[[ Source text, beginning ]]
The Tenthorey lab studies how the mammalian innate immune system evolves to prevent viral infection. Innate immunity is the body’s first line of defense against infection, and its activation is essential for triggering adaptive immune responses like antibodies. How innate immune proteins recognize invading viruses and act to block their infection cycle is not yet understood at a mechanistic level. We seek to fill that gap by studying innate immunity through multiple lenses: biochemical, biophysical, structural, and evolutionary.

One of the most difficult challenges that the innate immune system faces is an evolutionary problem. Innate immune proteins are “germline-encoded”, meaning that unlike adaptive immunity, they do not generate sequence diversity within an individual host. Nevertheless, their viral targets have massive evolutionary potential and can rapidly evolve to escape innate immune defense. In response, innate immune proteins evolve rapidly (for a mammalian host, at least) to select counter-mutations that regain defense, which viruses evolve to escape again, in an endlessly repeating evolutionary arms race.
[[ Source text, end ]]
[[ Supplied data, beginning ]]
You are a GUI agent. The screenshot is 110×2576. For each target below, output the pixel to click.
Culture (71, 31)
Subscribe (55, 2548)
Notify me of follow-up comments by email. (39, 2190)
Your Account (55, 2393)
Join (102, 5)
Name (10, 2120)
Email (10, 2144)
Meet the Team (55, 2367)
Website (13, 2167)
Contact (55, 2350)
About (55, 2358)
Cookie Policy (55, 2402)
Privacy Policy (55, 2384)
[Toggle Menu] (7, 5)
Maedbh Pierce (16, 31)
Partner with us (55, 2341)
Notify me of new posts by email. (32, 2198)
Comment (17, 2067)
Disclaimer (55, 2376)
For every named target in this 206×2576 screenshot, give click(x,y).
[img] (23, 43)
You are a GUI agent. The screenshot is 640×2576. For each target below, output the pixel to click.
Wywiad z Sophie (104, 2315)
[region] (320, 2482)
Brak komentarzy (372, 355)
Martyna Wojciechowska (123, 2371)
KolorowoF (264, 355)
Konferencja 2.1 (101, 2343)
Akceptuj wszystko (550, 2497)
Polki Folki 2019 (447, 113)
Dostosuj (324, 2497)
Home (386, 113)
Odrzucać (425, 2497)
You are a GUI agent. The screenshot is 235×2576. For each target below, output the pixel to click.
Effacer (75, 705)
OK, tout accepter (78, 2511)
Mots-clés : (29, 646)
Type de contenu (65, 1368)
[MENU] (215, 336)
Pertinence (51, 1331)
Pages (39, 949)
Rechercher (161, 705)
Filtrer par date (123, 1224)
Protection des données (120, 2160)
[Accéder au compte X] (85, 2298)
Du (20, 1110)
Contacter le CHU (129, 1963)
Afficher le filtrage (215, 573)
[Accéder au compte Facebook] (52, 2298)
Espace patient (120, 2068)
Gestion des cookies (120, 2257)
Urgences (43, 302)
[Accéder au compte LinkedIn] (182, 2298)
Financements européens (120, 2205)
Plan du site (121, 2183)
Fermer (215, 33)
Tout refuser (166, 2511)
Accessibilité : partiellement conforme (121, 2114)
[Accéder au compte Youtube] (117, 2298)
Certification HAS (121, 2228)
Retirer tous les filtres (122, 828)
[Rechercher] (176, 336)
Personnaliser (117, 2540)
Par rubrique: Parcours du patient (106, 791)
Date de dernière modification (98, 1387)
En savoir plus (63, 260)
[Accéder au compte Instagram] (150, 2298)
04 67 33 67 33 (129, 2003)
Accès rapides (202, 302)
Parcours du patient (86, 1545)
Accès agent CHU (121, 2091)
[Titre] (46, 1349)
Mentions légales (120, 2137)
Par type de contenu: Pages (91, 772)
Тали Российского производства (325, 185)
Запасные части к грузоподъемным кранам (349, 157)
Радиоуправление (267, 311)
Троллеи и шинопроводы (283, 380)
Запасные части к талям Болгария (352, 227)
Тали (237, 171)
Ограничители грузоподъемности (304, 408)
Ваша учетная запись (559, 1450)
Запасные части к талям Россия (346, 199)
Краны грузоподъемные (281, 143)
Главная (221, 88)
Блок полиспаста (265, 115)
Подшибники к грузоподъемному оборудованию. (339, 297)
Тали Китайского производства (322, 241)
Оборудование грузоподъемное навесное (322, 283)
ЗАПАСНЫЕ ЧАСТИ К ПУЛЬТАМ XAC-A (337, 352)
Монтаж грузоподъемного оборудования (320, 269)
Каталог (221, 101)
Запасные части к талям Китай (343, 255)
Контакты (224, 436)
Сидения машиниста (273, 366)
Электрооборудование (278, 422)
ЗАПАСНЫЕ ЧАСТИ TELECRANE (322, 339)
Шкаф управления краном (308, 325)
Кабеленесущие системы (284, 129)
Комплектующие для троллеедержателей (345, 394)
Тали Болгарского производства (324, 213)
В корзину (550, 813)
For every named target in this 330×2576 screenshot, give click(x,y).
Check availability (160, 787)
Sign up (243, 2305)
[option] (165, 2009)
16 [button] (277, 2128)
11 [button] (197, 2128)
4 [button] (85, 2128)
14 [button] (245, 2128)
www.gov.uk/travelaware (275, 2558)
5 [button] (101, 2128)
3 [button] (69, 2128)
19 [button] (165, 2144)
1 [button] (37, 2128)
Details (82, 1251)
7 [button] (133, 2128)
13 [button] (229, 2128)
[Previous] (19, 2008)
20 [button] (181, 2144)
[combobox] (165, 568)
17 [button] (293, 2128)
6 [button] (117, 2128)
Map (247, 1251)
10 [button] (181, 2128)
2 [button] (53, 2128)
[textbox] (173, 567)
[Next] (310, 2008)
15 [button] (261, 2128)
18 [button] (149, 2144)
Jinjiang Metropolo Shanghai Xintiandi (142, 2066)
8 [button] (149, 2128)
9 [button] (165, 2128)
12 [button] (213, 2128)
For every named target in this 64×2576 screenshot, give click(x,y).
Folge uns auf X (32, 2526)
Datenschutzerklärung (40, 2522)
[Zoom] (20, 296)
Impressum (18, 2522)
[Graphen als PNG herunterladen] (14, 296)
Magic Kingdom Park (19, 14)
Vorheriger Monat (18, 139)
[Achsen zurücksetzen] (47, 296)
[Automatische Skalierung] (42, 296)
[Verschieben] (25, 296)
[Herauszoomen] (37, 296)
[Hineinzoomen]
[[ Supplied data, end ]]
▸ **Exercise requirements**:
- A) In the innate immunity passage, what does it mean for innate immune proteins to be "germline-encoded"?
- B) Please repeat the stretch of the innate immunity passage from "The Tenthorey lab" through "structural, and evolutionary.".
- C) Go on with the innate immunity passage from the point where it stops.
The lines above are separate material from the innate immunity passage.

▸ **Results in order**:
- A) Unlike adaptive immunity, they do not generate sequence diversity within an individual host.

- B)
The Tenthorey lab studies how the mammalian innate immune system evolves to prevent viral infection. Innate immunity is the body’s first line of defense against infection, and its activation is essential for triggering adaptive immune responses like antibodies. How innate immune proteins recognize invading viruses and act to block their infection cycle is not yet understood at a mechanistic level. We seek to fill that gap by studying innate immunity through multiple lenses: biochemical, biophysical, structural, and evolutionary.

- C)
How can innate immune proteins possibly compete in these arms races, given that viruses evolve so much faster than their mammalian hosts? What strategies might allow for temporary or even long-term victory? To answer these fundamental questions, we dissect the evolutionary landscapes (the fitness of accessible sequence space around an extant protein) of innate immune proteins and their viral targets to map the possible evolutionary outcomes. We probe the biophysical features that make such landscapes possible, and we use the incredibly rich data to gain mechanistic insight.